### ASSIGNED TASK
Copy, from the data below, each line that has the word "Open".

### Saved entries
/---

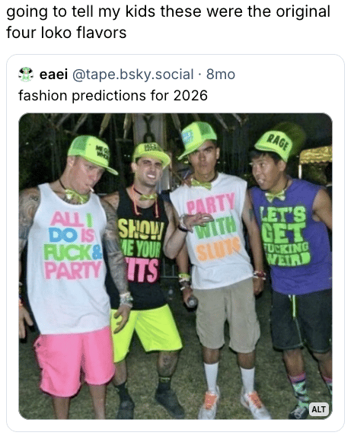
Task: Click the green RAGE hat in the photo
Action: point(278,142)
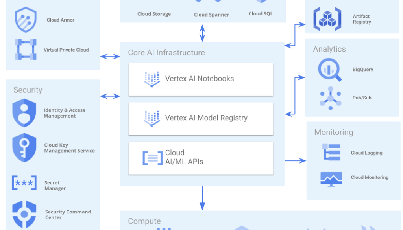This screenshot has height=230, width=403.
Task: Select the Cloud Logging icon
Action: (331, 153)
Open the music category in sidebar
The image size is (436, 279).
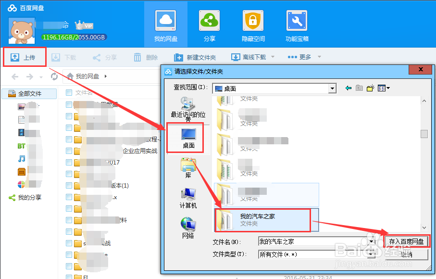point(22,159)
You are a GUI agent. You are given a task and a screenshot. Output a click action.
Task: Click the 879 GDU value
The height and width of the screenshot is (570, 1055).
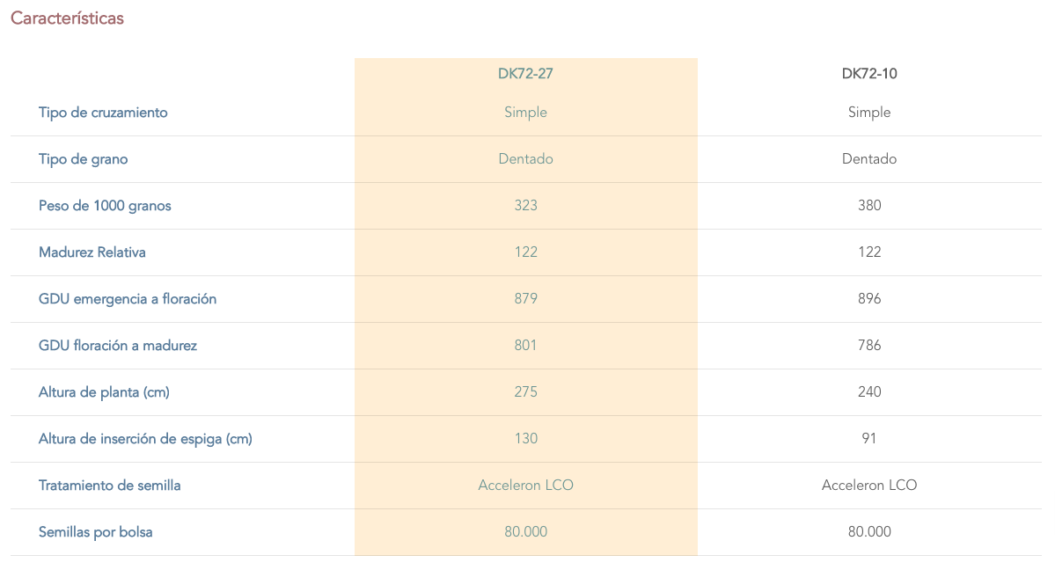click(525, 299)
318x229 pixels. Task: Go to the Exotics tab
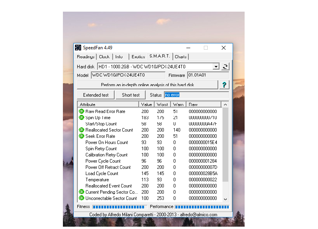(138, 57)
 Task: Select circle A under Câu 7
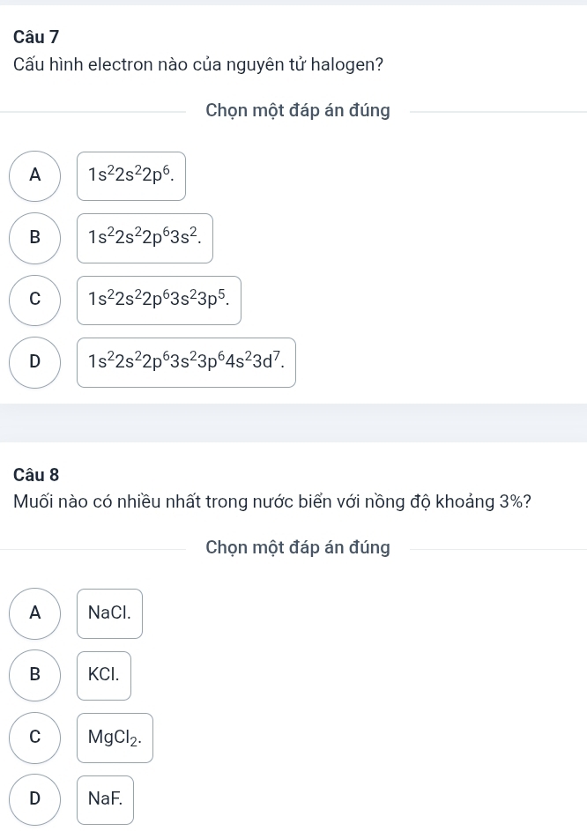coord(35,175)
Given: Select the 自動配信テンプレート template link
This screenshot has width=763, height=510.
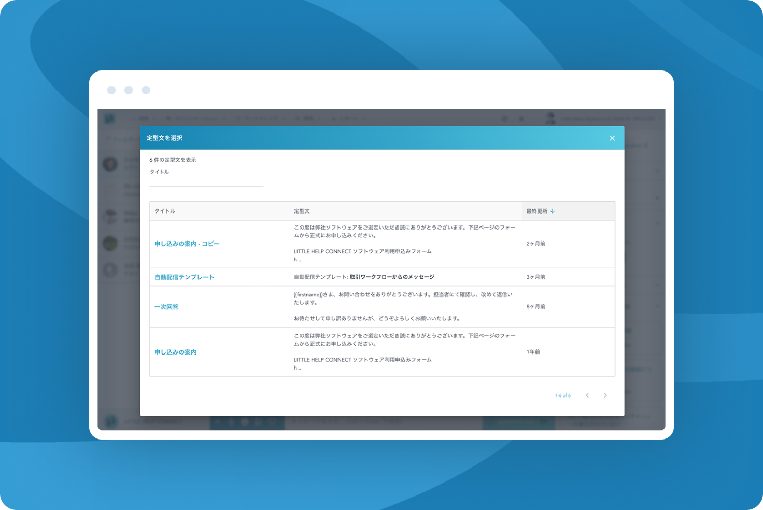Looking at the screenshot, I should (x=184, y=277).
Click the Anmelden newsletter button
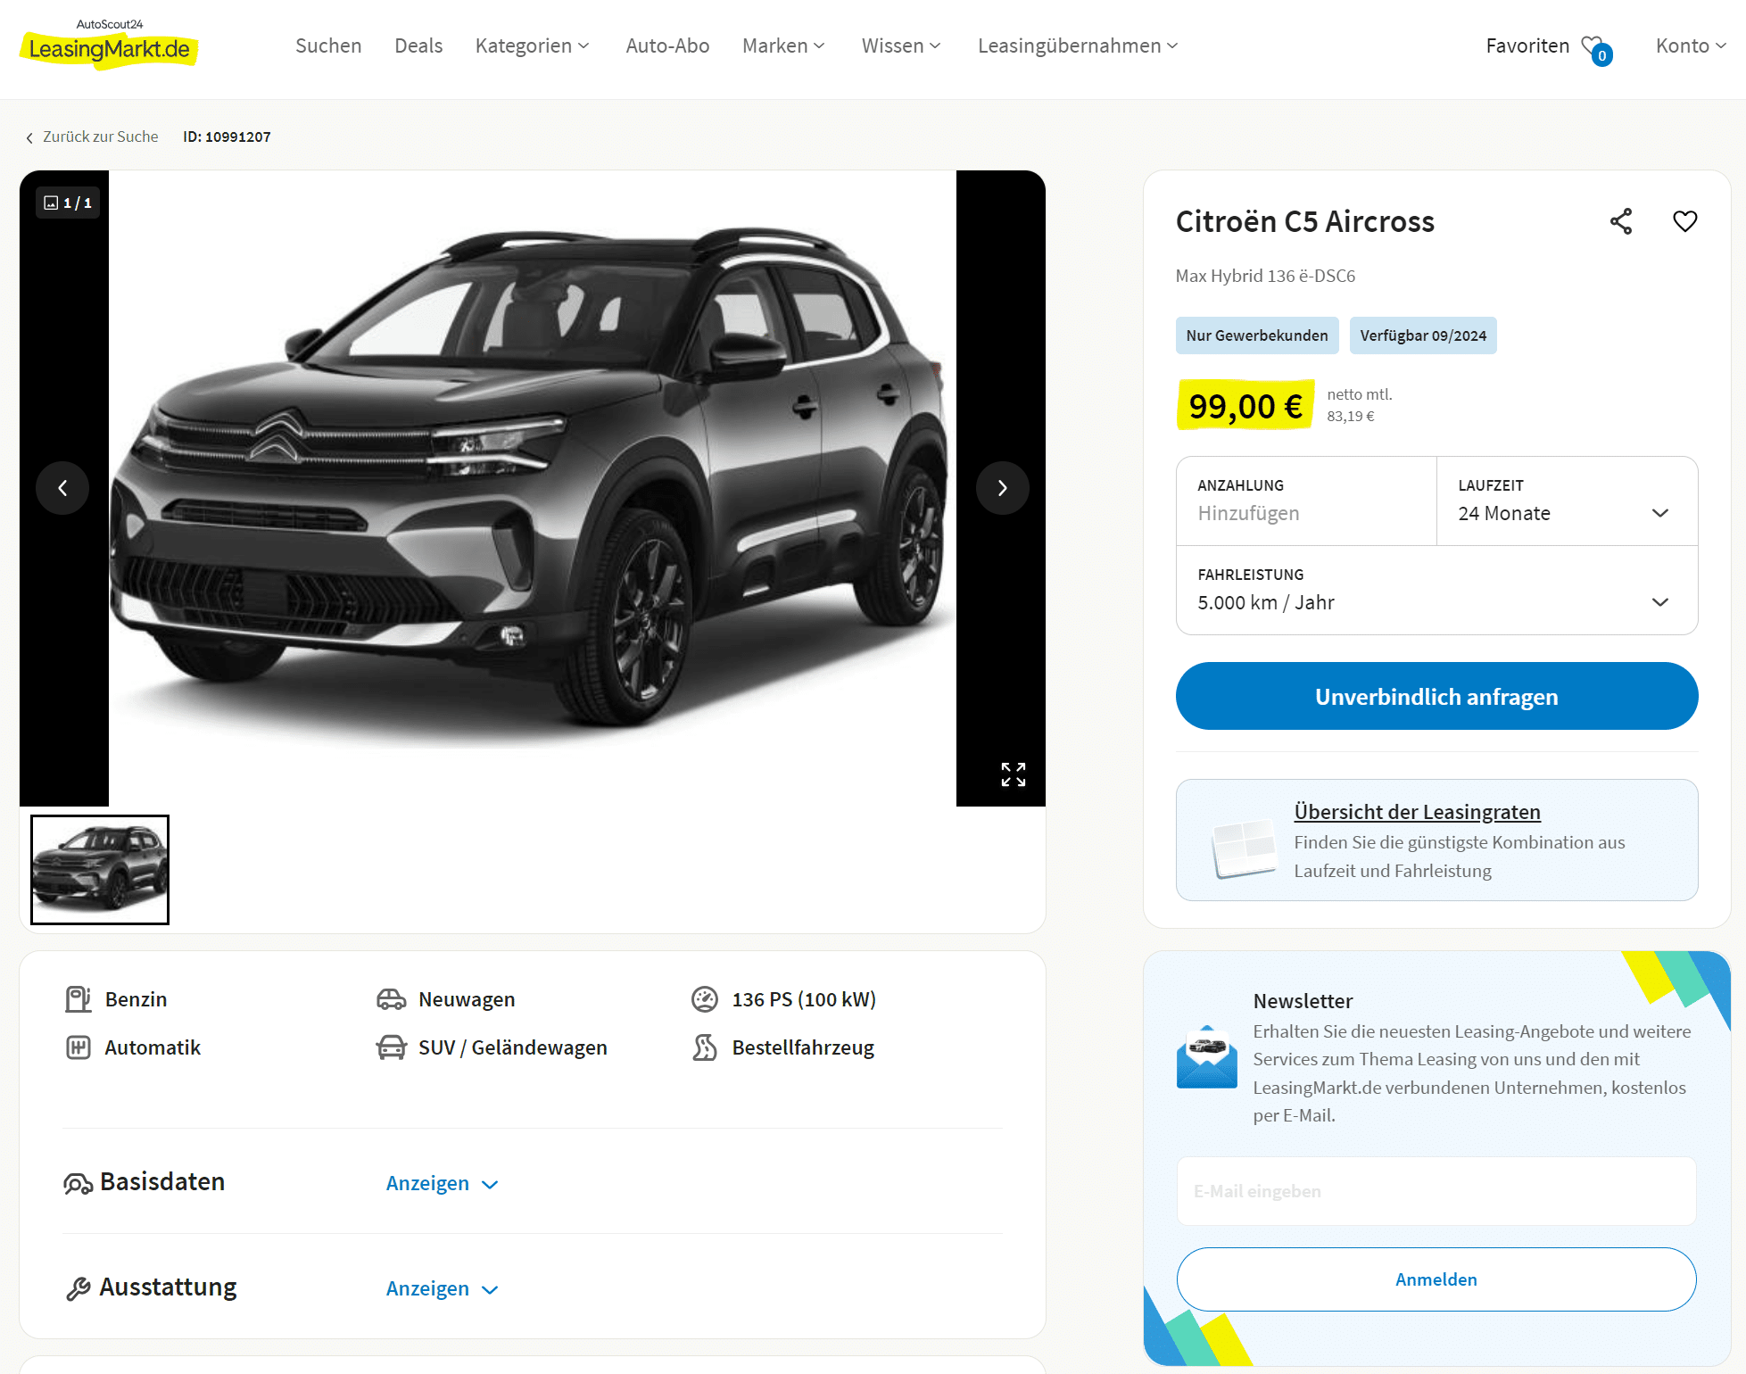 pos(1436,1279)
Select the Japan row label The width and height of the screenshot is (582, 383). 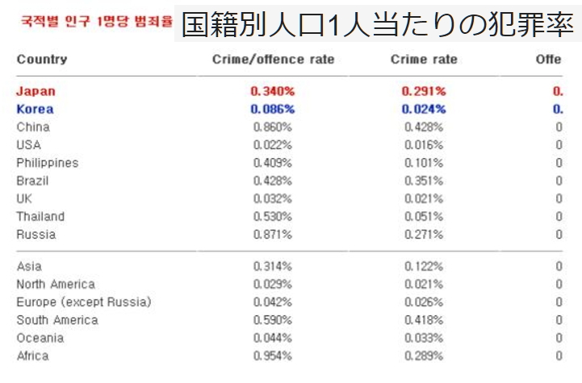pos(36,91)
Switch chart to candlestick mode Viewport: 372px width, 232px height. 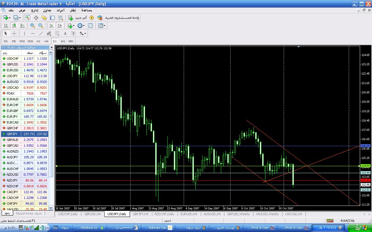[14, 26]
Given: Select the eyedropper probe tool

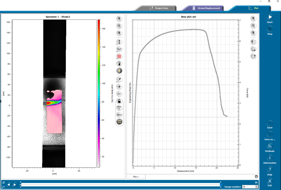Looking at the screenshot, I should [x=119, y=80].
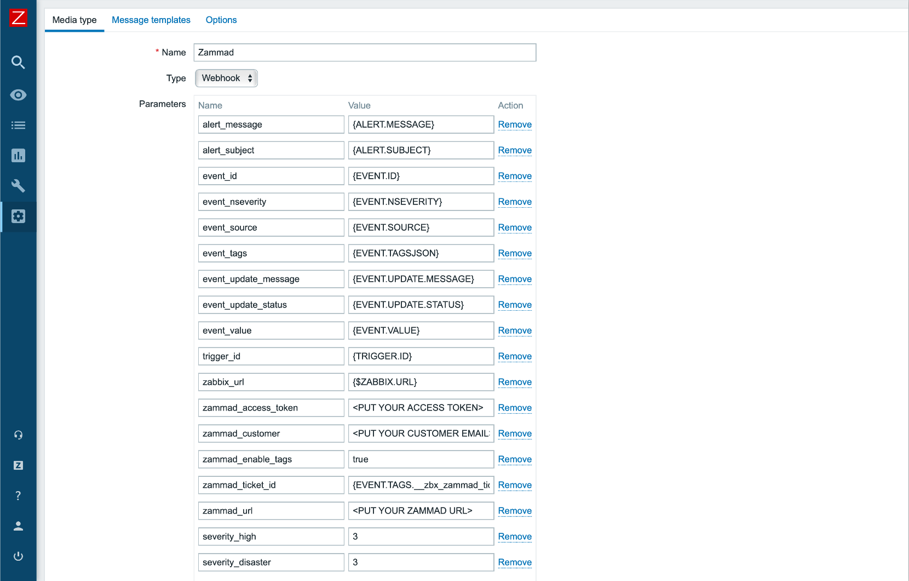Click the Support headset icon
909x581 pixels.
[18, 435]
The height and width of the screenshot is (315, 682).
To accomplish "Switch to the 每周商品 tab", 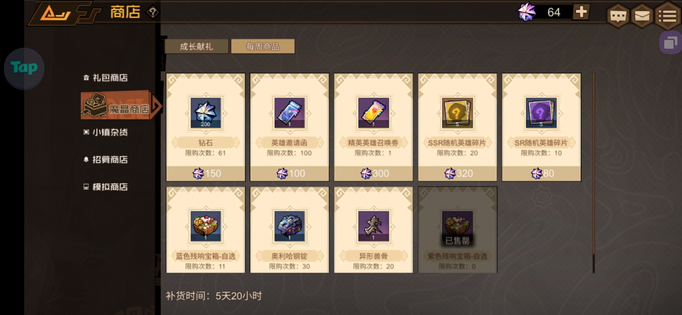I will [x=263, y=46].
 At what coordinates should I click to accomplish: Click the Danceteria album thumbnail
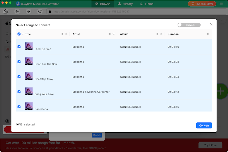pyautogui.click(x=29, y=106)
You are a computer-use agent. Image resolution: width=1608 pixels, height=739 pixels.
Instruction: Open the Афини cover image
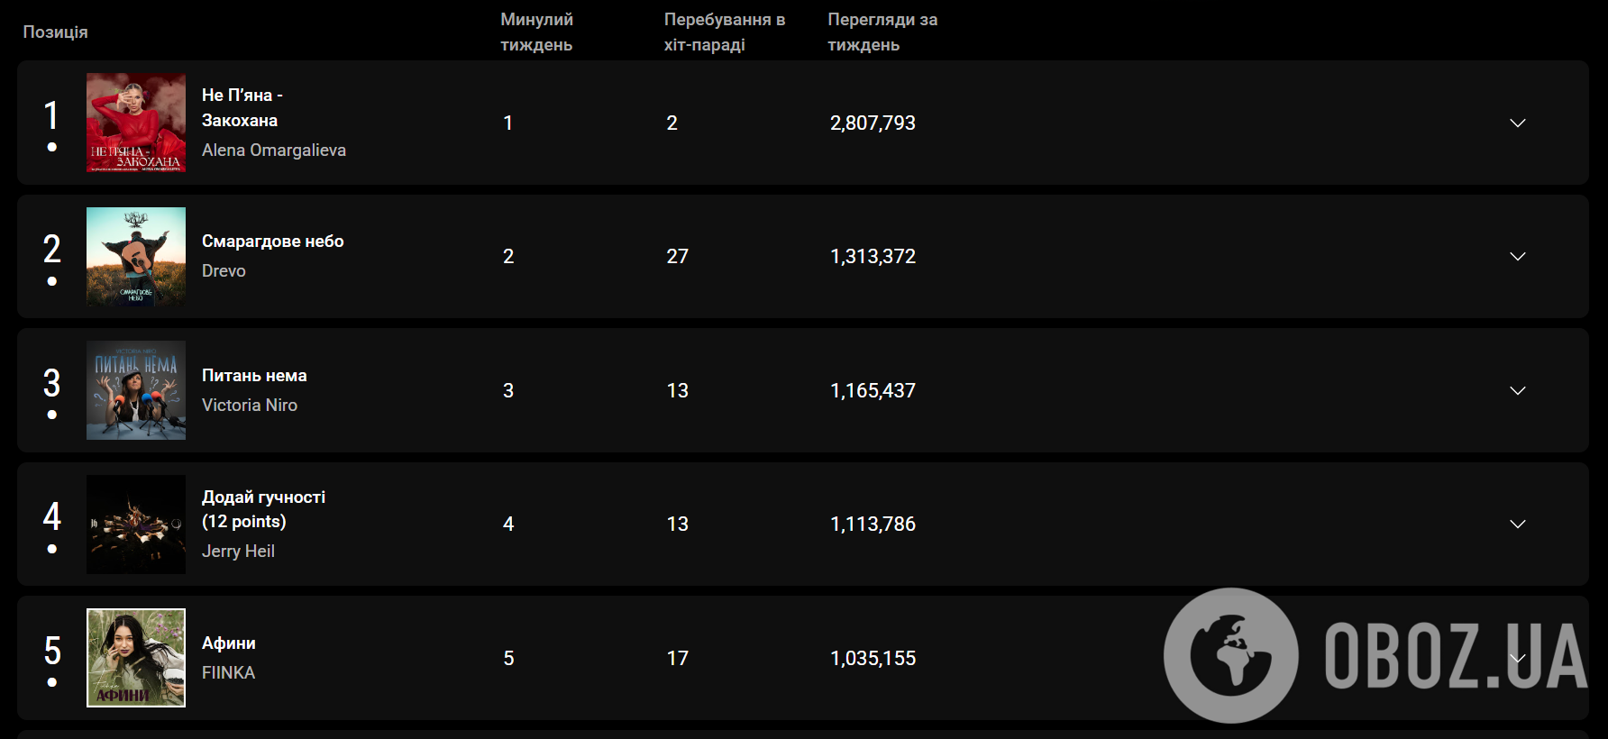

\---

### ANSWER SPACE
Open the music category in sidebar
Instruction: Open the Афини cover image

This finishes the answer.